• AIM OF THE TASK: Your answer should hold exactly the lines from the line containing "Open the Trash from the launcher" through the end of the entries that follow.

• Stored records:
####
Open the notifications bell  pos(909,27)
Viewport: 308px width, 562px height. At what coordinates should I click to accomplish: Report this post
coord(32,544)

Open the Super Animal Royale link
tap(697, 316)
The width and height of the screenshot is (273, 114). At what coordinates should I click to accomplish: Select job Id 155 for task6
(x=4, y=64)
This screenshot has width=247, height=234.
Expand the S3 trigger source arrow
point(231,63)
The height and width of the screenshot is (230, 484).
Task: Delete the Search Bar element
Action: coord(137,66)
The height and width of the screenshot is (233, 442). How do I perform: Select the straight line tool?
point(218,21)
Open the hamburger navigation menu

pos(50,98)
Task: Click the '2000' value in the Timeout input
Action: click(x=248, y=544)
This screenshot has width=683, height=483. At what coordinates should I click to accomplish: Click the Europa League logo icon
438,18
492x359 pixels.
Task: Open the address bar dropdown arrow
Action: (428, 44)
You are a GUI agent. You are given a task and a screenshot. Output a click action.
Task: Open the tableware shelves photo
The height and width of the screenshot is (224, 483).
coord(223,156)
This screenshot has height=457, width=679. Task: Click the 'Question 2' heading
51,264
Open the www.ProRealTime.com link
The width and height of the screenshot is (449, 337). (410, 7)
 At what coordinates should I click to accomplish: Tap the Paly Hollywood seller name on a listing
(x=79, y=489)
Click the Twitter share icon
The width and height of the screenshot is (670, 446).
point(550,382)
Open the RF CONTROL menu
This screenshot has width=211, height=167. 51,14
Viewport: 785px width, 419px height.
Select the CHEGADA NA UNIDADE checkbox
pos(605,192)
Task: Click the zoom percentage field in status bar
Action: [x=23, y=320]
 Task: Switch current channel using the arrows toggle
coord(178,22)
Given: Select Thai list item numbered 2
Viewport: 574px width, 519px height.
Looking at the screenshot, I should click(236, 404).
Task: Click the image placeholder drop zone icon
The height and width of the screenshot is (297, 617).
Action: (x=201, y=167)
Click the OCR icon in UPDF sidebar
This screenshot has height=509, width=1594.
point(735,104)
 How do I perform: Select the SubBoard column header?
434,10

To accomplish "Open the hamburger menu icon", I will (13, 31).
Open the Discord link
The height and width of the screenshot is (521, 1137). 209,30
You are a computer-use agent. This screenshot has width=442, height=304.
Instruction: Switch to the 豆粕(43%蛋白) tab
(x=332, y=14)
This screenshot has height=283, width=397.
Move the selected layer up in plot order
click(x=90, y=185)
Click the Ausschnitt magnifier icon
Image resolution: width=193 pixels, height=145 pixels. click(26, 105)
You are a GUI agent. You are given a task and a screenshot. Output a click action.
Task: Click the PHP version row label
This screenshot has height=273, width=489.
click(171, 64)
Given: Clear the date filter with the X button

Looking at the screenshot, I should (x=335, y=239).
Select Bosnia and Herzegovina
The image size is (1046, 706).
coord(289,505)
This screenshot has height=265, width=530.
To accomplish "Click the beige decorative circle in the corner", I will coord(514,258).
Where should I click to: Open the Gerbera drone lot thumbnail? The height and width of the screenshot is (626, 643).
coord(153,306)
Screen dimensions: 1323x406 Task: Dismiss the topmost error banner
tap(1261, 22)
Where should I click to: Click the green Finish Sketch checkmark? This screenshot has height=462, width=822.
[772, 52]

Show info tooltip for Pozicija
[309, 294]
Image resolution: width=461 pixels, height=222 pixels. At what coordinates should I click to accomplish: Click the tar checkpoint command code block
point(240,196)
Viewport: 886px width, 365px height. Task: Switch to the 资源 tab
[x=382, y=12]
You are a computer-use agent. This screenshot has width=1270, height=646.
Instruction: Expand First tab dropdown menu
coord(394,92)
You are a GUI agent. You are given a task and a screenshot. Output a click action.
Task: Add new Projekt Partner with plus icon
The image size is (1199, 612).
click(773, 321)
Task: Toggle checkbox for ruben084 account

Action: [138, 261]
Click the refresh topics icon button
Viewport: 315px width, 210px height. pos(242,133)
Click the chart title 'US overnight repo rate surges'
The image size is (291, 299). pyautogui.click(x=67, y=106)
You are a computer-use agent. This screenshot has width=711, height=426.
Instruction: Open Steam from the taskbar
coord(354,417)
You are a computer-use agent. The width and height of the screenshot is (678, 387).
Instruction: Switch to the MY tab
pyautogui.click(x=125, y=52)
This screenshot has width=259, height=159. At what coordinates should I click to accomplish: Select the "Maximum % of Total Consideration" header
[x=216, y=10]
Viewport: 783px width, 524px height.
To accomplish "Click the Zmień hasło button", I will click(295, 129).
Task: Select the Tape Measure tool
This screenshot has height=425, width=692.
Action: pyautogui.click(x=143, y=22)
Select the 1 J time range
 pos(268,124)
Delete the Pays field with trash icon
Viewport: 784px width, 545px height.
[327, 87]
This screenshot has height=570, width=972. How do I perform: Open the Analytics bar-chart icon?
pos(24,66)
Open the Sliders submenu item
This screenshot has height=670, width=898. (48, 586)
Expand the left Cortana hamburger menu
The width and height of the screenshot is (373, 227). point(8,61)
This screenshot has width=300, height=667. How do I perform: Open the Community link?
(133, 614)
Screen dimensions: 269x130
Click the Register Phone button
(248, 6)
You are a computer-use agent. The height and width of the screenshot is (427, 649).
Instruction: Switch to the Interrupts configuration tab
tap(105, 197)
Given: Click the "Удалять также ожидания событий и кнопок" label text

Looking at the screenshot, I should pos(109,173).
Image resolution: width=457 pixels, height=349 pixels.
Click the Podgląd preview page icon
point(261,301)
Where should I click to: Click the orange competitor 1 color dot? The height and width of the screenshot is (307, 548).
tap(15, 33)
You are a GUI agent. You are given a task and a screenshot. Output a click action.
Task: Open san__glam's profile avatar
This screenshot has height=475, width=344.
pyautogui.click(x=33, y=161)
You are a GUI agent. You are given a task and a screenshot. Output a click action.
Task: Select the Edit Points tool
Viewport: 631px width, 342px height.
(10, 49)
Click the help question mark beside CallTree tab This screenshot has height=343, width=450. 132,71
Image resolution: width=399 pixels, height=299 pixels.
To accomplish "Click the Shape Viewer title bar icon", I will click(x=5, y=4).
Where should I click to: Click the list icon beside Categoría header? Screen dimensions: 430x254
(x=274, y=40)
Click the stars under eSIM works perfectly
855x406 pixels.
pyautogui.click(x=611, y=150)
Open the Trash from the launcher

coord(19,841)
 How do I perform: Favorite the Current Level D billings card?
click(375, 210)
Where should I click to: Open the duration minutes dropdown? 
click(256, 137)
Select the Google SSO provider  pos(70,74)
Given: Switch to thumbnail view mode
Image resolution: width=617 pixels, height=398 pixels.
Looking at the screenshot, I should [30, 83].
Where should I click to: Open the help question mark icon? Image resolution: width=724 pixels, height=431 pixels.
####
• WRITTEN RESPONSE:
Open the Trash from the launcher

coord(19,841)
 How do I perform: Favorite the Current Level D billings card?
click(375, 210)
Where should I click to: Open the duration minutes dropdown? 
click(256, 137)
Select the Google SSO provider  pos(70,74)
Given: Switch to thumbnail view mode
Image resolution: width=617 pixels, height=398 pixels.
Looking at the screenshot, I should [30, 83].
Where should I click to: Open the help question mark icon? Image resolution: width=724 pixels, height=431 pixels.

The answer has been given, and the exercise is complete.